Fitting the Player Ranking Model: A Maximum Likelihood Approach

This post is part 3 of the "Approximating Skills of Table Tennis Players Using Normal Distribution" series:

In the previous post, we built all the necessary mathematics to model player skills as normal distributions. Here we will use all the formulas to implement the optimization algorithm in Python and fit the model to the data (both synthetic and real).

General setup

We will code everything from scratch - this will help us understand the mathematics better and give us more flexibility and fine-grained control over the model.

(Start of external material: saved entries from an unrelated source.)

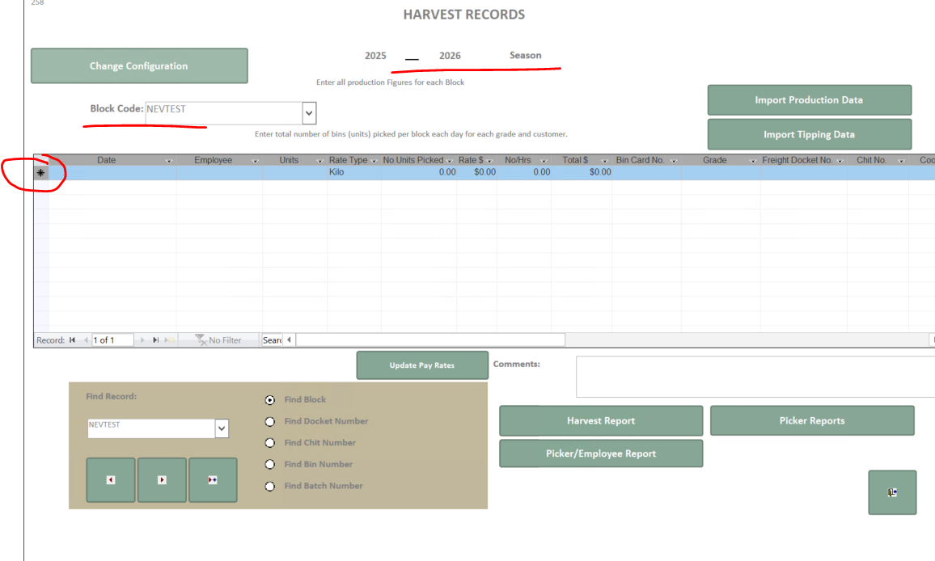Click the new record arrow-star button

pyautogui.click(x=213, y=480)
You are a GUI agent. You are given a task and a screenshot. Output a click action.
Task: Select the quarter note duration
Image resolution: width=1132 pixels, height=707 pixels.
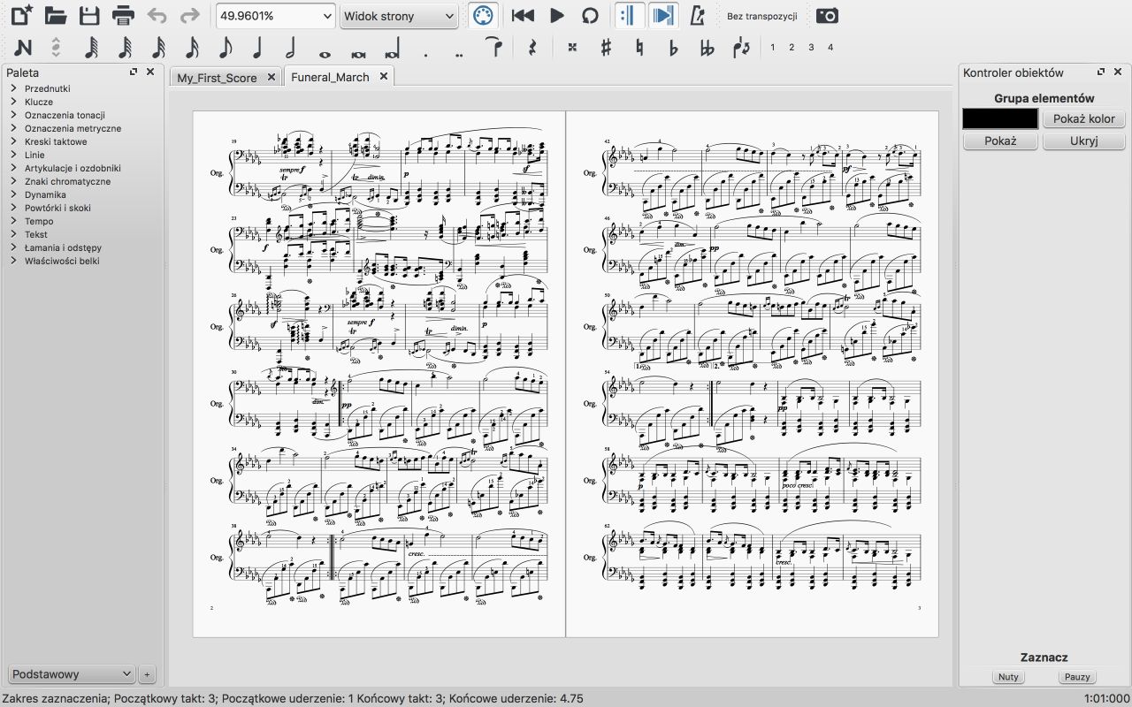tap(257, 48)
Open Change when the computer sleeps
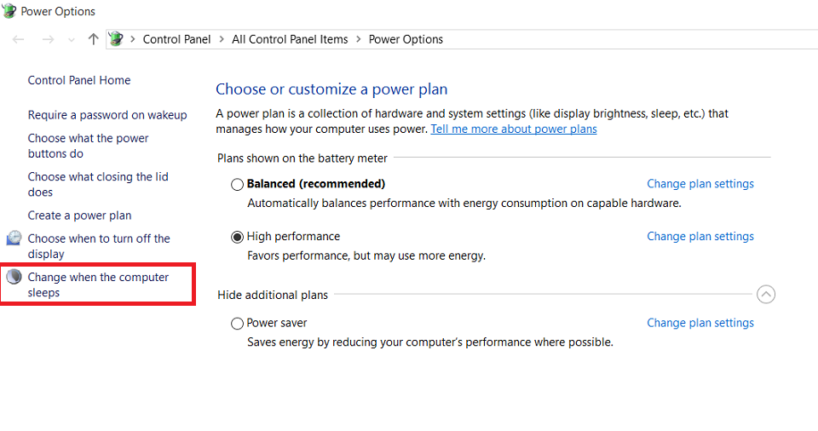This screenshot has width=818, height=431. 98,284
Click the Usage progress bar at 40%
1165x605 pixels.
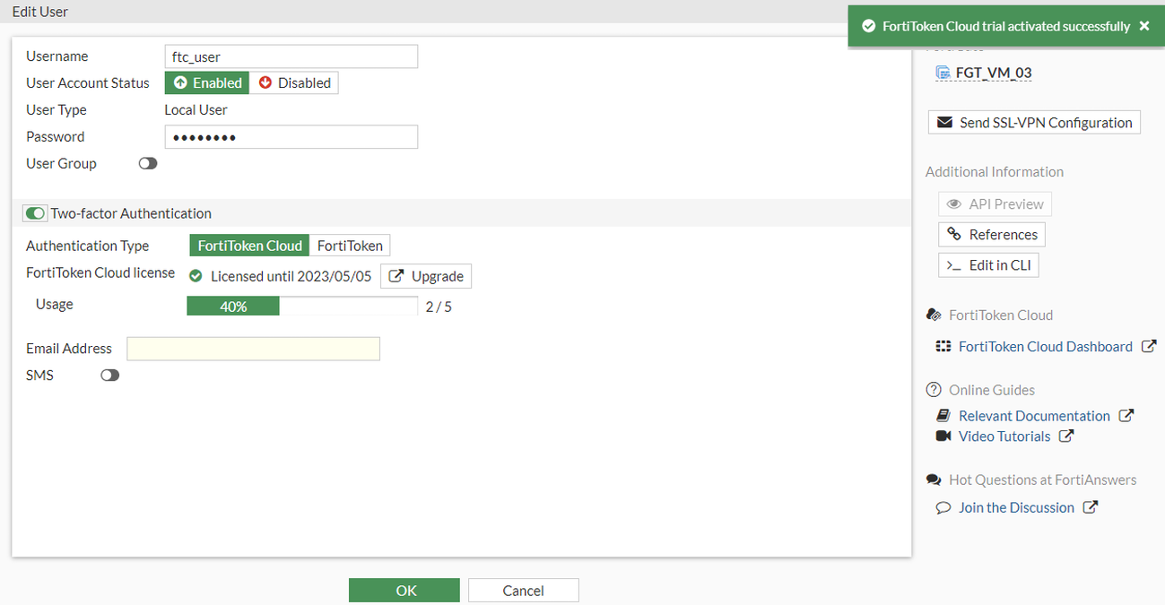click(232, 306)
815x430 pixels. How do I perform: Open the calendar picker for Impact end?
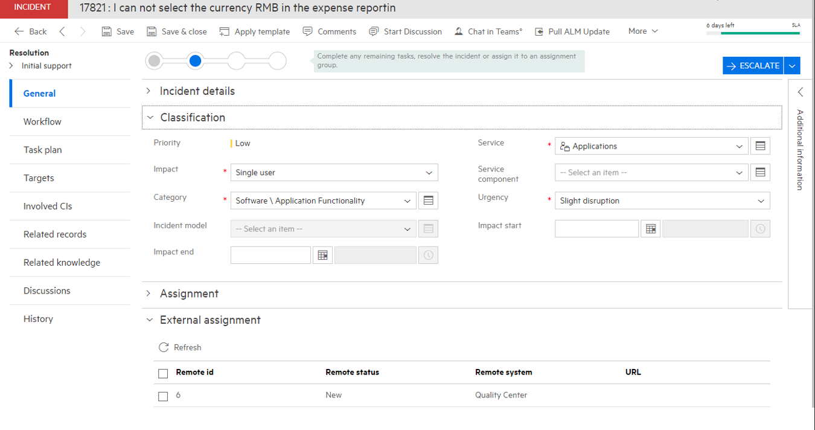coord(322,254)
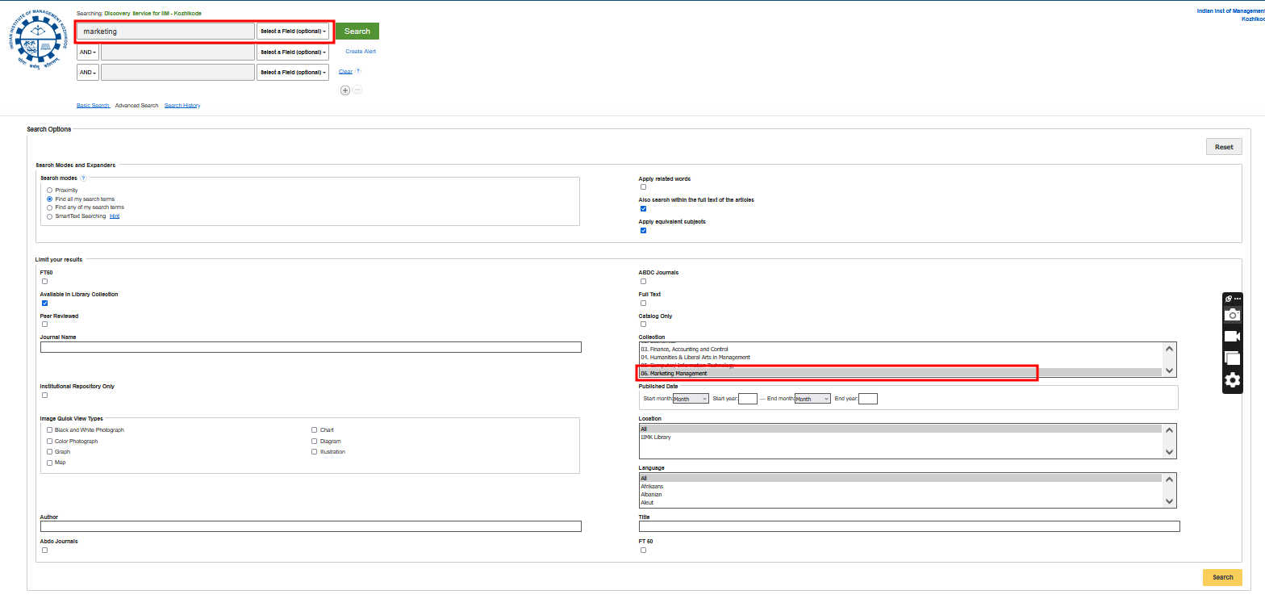Switch to Basic Search

[93, 106]
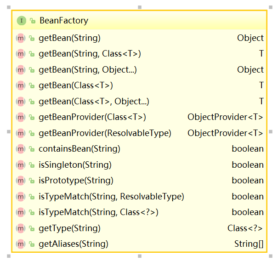Click the Class<?> return type of getType
The height and width of the screenshot is (261, 278).
click(245, 228)
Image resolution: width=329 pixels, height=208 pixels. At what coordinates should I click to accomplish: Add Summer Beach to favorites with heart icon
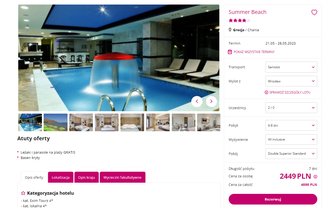[314, 12]
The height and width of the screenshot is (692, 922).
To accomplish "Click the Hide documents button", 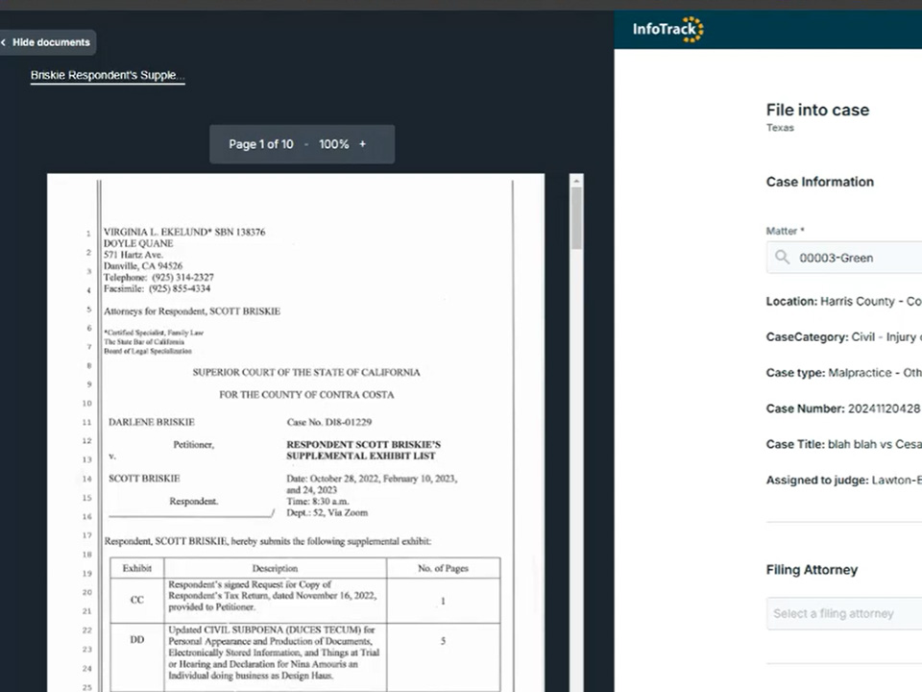I will [x=51, y=42].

As for libraries, we will use only numpy and scipy for numerical computations and access to the norm distribution. And, of course, matplotlib for plotting.

import matplotlib.pyplot as plt
import numpy as np
from scipy.stats import norm

Optimization algorithm

The algorithm will be an exact copy of what we derived in the previous post. We will start with the optimization function itself, and then implement all the necessary helper functions. We will initialize means and scales ($\theta$) with zeros for means and ones for scales, and then use gradient ascent to optimize them.

def optimize(
        n_players: int,
        dataset: np.ndarray,
        alpha: float = 1e-4,
        epochs: int = 1000,
        logger: Logger | None = None,
) -> np.ndarray:
    # setting theta to an arbitrary value - mean 0 and scale 1 for each player
    theta = np.full((n_players, 2), [0.0, 1.0])

    iteration = 1
    while iteration <= epochs:
        # calculating gradients of log likelihood
        grads = grad_log_likelihood(theta, dataset)

        # updating theta
        theta += alpha * grads

        # calculating likelihood
        likelihood = log_likelihood(theta, dataset)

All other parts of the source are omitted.